今回は「裏金」である。政治資金収支報告の不記載が「裏金」にすり替えられ野党側と多くのメディアの大合唱となった。「政策活動費」と称して好き勝手に使った使途不明の政治資金という点では、立憲民主、国民民主、日本維新の会ともに多額の「裏金」を支出してきたことはさておき、矛先は専ら自民党に向けられた。
公明党は不記載も使途不明の「政策活動費」も一切ないが、小選挙区で与党候補として政権選択を求めれば、同列視されがちになる。だからこそ「同じ穴のムジナと見られたくない」との叫びが出る。

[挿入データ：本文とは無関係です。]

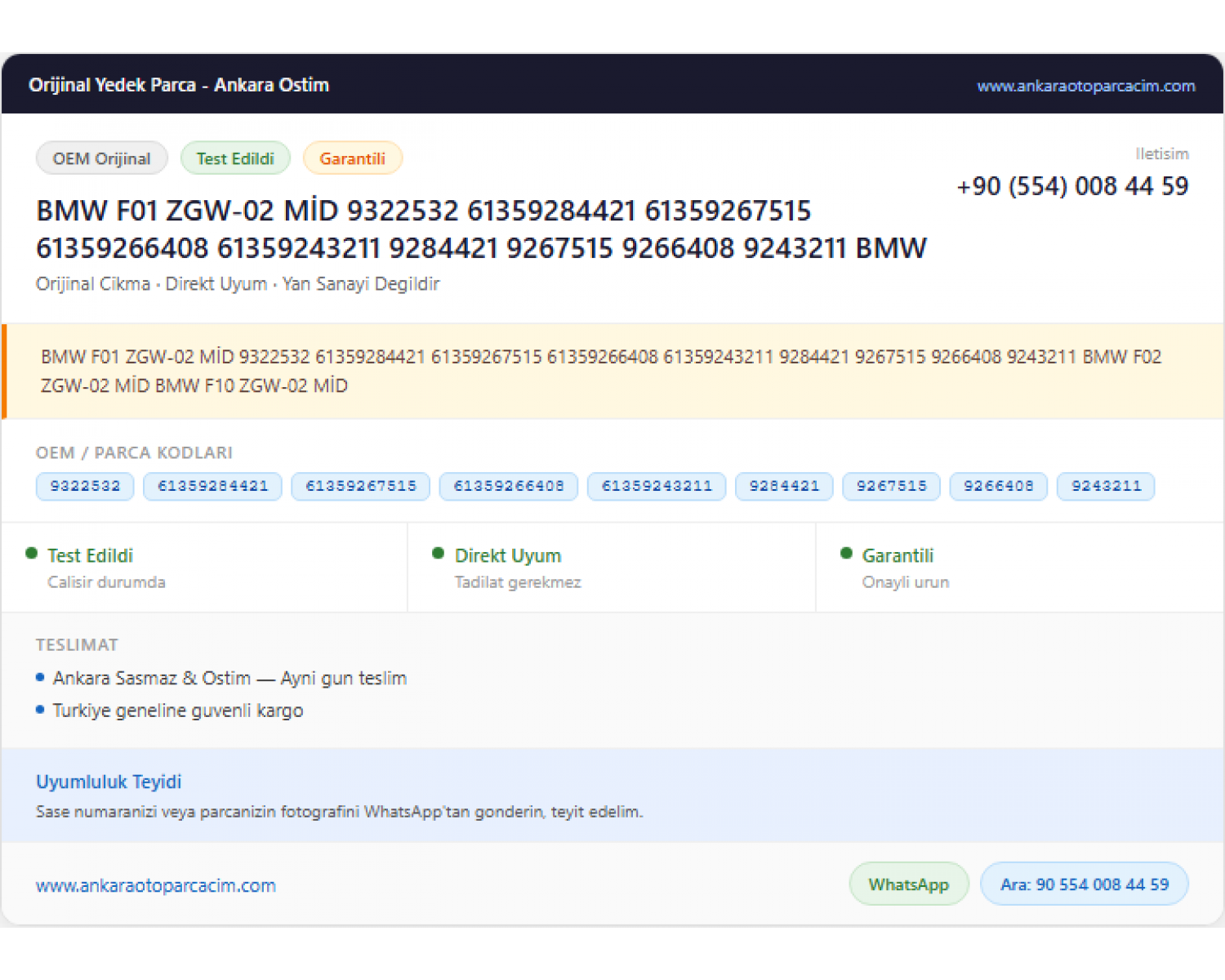
Task: Click part code chip 61359266408
Action: [x=509, y=486]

比例区では、自民党とも差別化して「裏金とは無縁の公明党」ときっぱり訴えられるのであるが、痛かったのは、自民党が非公認とした候補者を推薦したことを他党に批判され、比例区の支援に水を差されたことである。
推薦を判断するのは、地元の支持者の受け止めや選挙協力の事情を考慮してのことであるが、全国の比例区に影響が及ばない取り組みが必要だ。結果的には推薦は奏功せず、返り血を浴びることになった。
極めつけは、最終盤で、自民党が非公認候補の政党支部に2000万円を交付したと報じられたことである。いくら党内ルールや合法性を説いたとしても、あのタイミングでやればリカバリーはできない。実際、ネットではこの件の検索が急激に伸び、「裏金」に関心のある有権者には「○○に追い銭」のような印象となったことは否めない。公明党は経緯も分からず、説明責任を負う立場でもないが、ダメージだけ大きく受けてしまった。

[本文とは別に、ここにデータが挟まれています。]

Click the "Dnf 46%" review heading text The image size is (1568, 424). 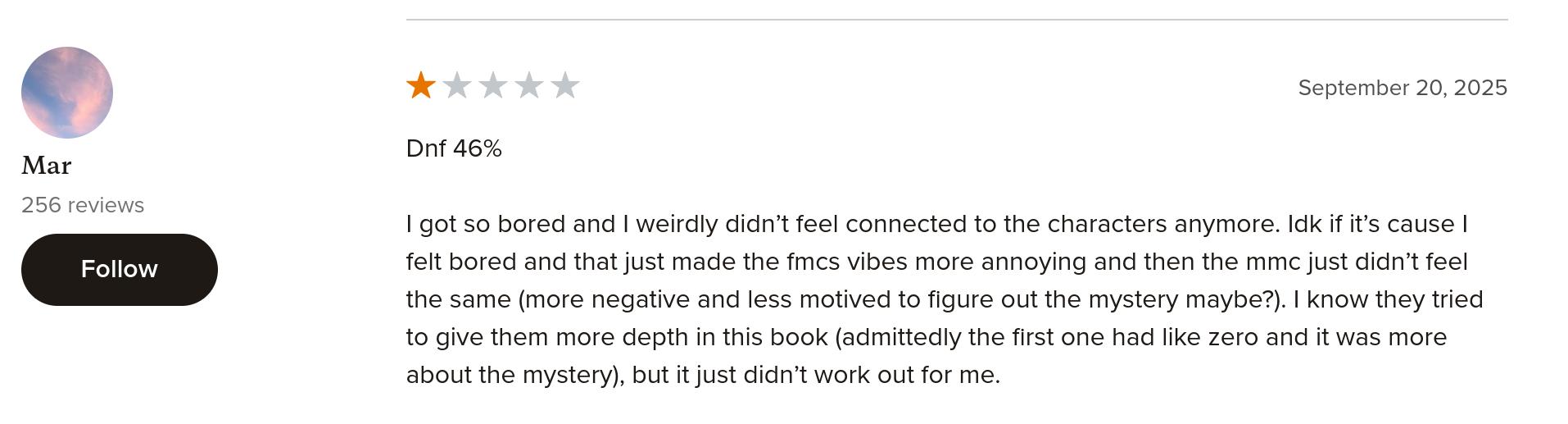coord(454,148)
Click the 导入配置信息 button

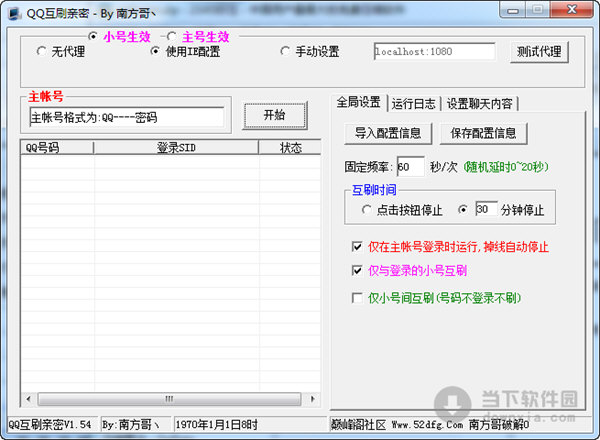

選挙結果を受けて28日、自公は党首会談を行い、特別国会で首相指名に臨む「政策合意」を結んだ。公明党から「この選挙結果を厳粛に受け止める」と明記し、政治改革として「政策活動費の将来的な廃止も念頭に」と挿入させた。
少数とはいえ比較第一勢力として、自公が軸となり政治の停滞や混乱を招かないよう、幅広い民意を受け止めた謙虚な政権運営ができるように努めなければならない。 (公明党常任顧問)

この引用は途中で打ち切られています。